Instruction 1 >> Output the passage of the report on Iran's detention of British sailors from "Last Modified: 01" to "in the Gulf.", word for word.

-- begin Page --

Last Modified: 01 Apr 2007 11:43 GMT

Iran has held 15 British sailors and marines since March 23 for "trespassing" [AFP]

Iran says it's waiting for Britain to change its behaviour over the detention of 15 British sailors and marines last week in the Gulf.
 
Quoted on state TV, Manouchehr Mottaki, the Iranian foreign minister, said his government was waiting for Britain to show a balanced stance over Iran's legal demands.
The Iranians have demanded an apology which acknowledges the troops illegally entered Iran's territorial waters.
 
Britain denies the accusation and says the sailors were seized in Iraqi waters.
Basra shootings
 
Iran also sent a letter to the British embassy in Tehran on Saturday complaining about shots fired by British troops near its consulate in the southern Iraqi city of Basra.
 
Iran previously accused British forces of surrounding the consulate on Thursday and firing into the air in a provocative act. The British military denied any aggressive action.

-- end Page --

Instruction 2 >> In the records, swap "Semrush" for "Similarweb" in the lines from the one with "Given: Click the" to the end, and give those lines back otherwise unchanged, leaving out the pictures.

-- begin The records --

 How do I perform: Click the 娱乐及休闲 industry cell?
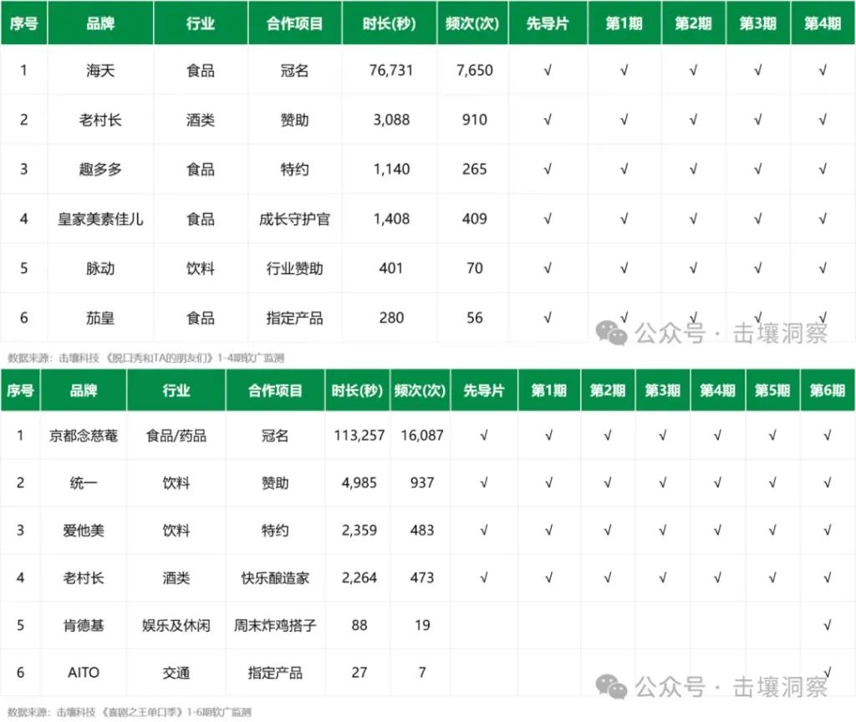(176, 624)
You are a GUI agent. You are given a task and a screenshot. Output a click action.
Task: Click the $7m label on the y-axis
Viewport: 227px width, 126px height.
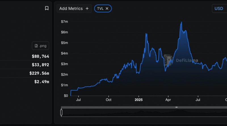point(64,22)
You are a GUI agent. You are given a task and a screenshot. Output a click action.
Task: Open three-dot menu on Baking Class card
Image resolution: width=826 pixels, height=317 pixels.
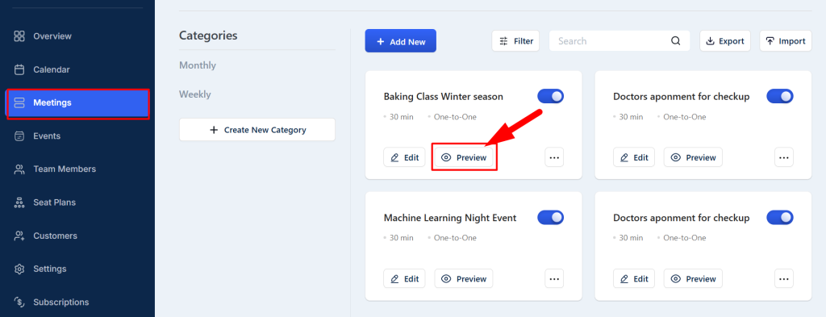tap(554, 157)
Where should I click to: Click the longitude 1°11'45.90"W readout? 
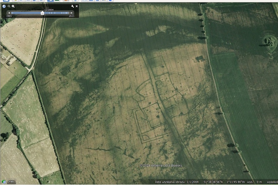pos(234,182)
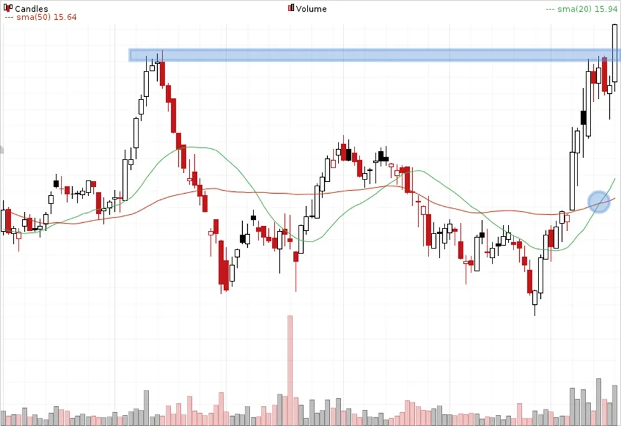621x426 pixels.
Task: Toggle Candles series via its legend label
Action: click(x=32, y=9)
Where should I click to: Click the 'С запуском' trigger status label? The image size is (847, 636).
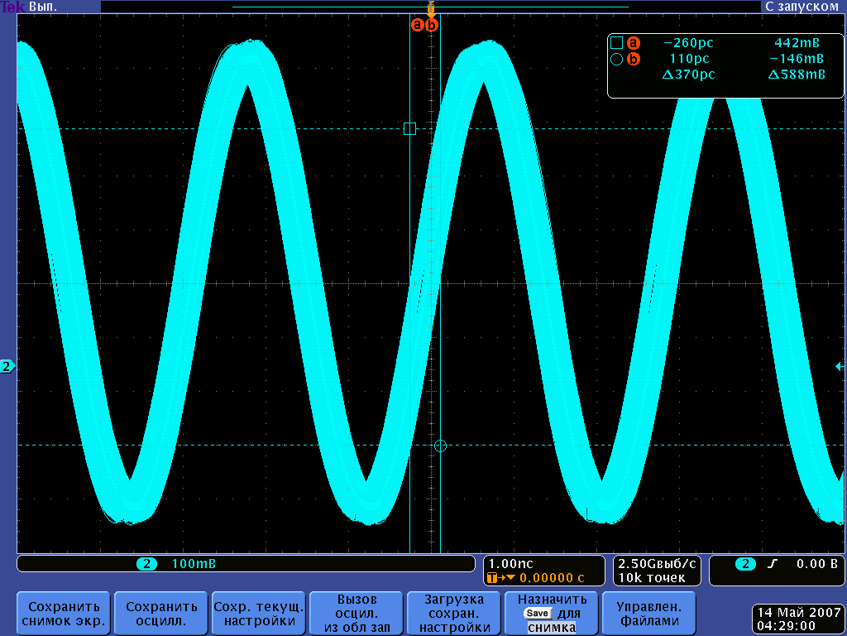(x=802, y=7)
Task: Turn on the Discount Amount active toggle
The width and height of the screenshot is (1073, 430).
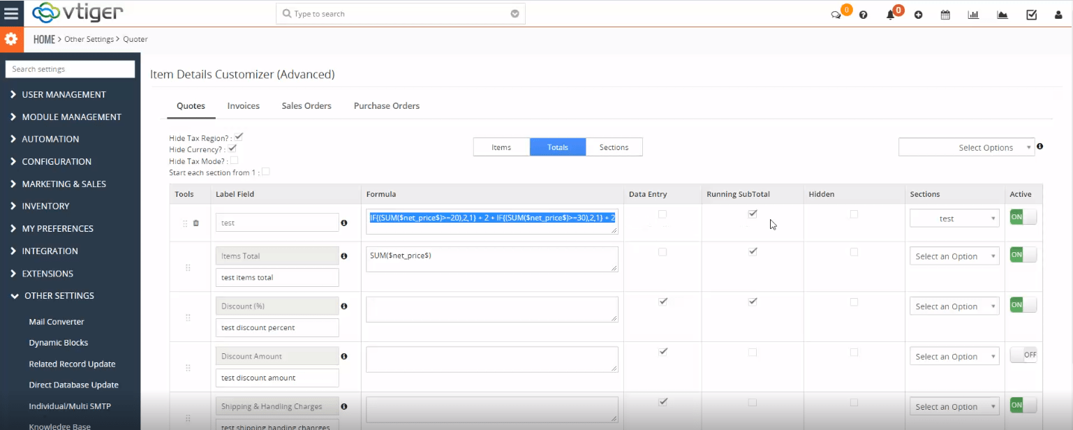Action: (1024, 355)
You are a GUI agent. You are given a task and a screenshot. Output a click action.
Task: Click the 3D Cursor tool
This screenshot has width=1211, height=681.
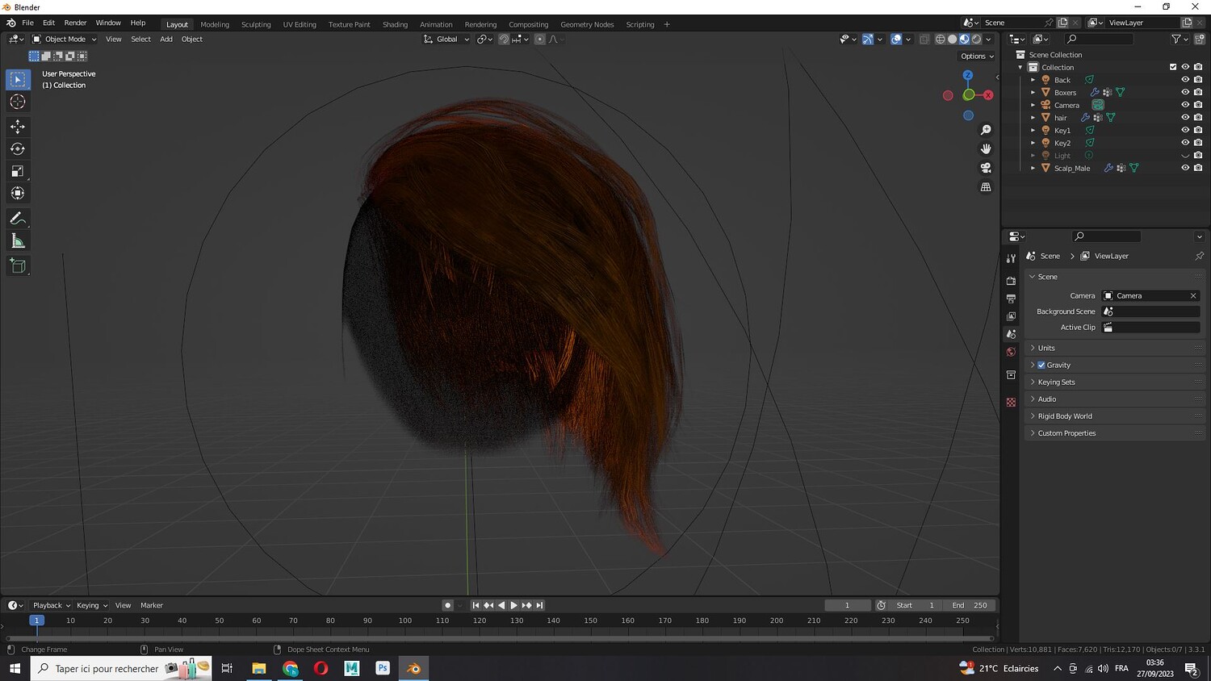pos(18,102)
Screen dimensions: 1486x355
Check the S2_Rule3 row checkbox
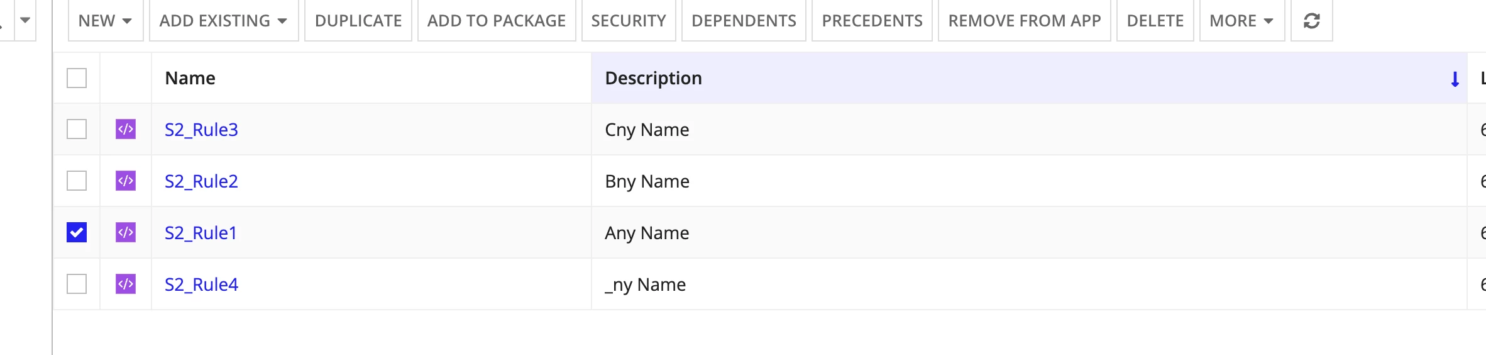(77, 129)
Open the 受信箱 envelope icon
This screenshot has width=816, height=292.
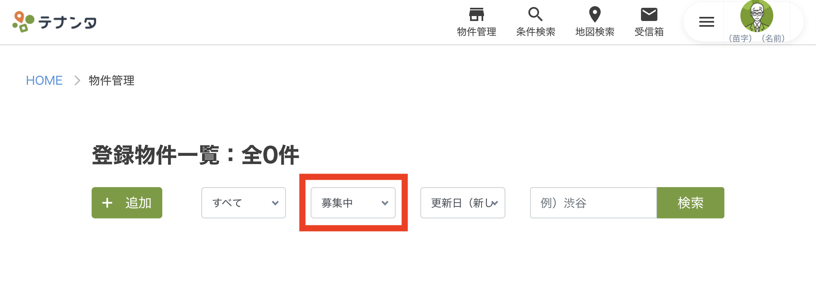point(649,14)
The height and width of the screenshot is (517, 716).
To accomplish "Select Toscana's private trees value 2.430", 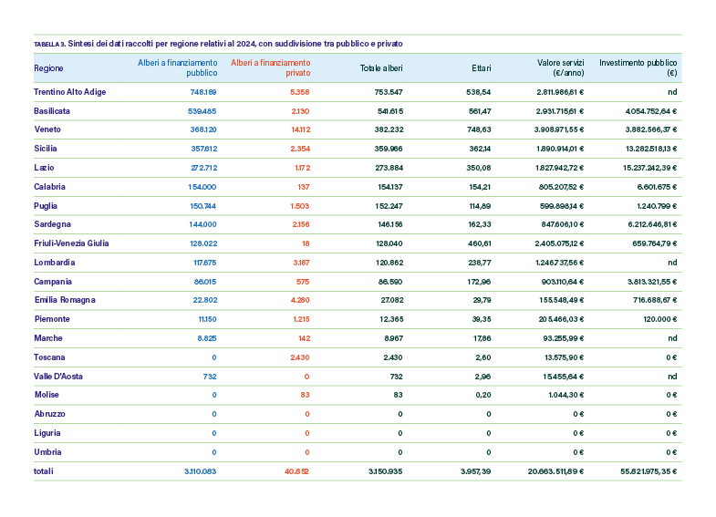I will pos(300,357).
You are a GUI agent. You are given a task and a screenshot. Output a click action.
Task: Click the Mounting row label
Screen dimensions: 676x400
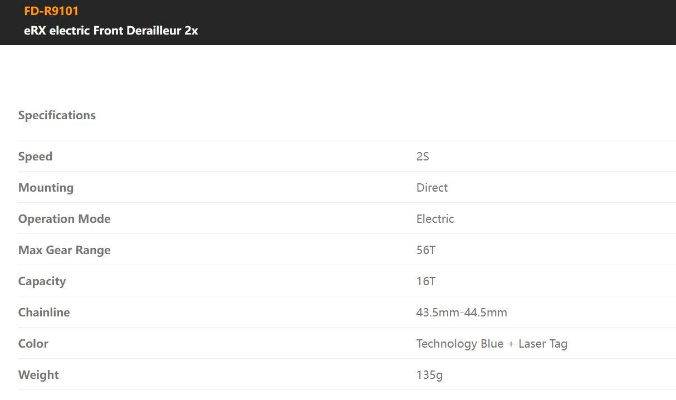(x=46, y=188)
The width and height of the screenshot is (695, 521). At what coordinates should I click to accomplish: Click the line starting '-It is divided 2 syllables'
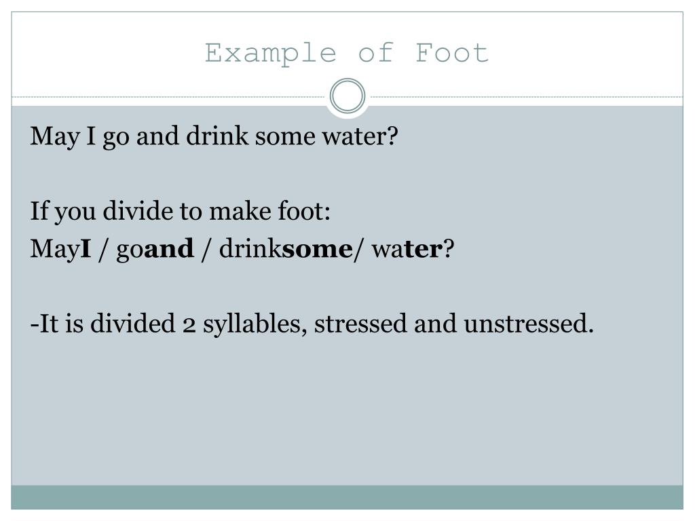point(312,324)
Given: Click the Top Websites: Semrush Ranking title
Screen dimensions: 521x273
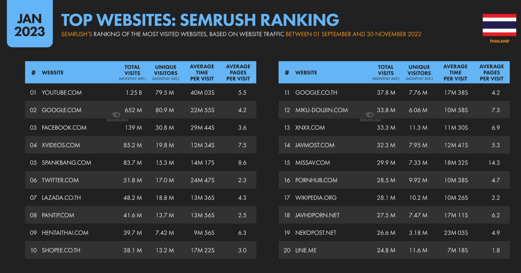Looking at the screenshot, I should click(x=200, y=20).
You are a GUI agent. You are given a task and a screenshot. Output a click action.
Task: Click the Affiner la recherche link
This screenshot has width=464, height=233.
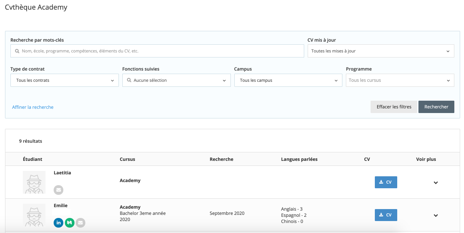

-- end The records --

Expected output 1 >>
Last Modified: 01 Apr 2007 11:43 GMT

Iran has held 15 British sailors and marines since March 23 for "trespassing" [AFP]

Iran says it's waiting for Britain to change its behaviour over the detention of 15 British sailors and marines last week in the Gulf.

Expected output 2 >>
Given: Click the Top Websites: Similarweb Ranking title
Screen dimensions: 521x273
Looking at the screenshot, I should click(x=200, y=20).
You are a GUI agent. You are given a task and a screenshot. Output a click action.
Task: Click the Affiner la recherche link
This screenshot has width=464, height=233.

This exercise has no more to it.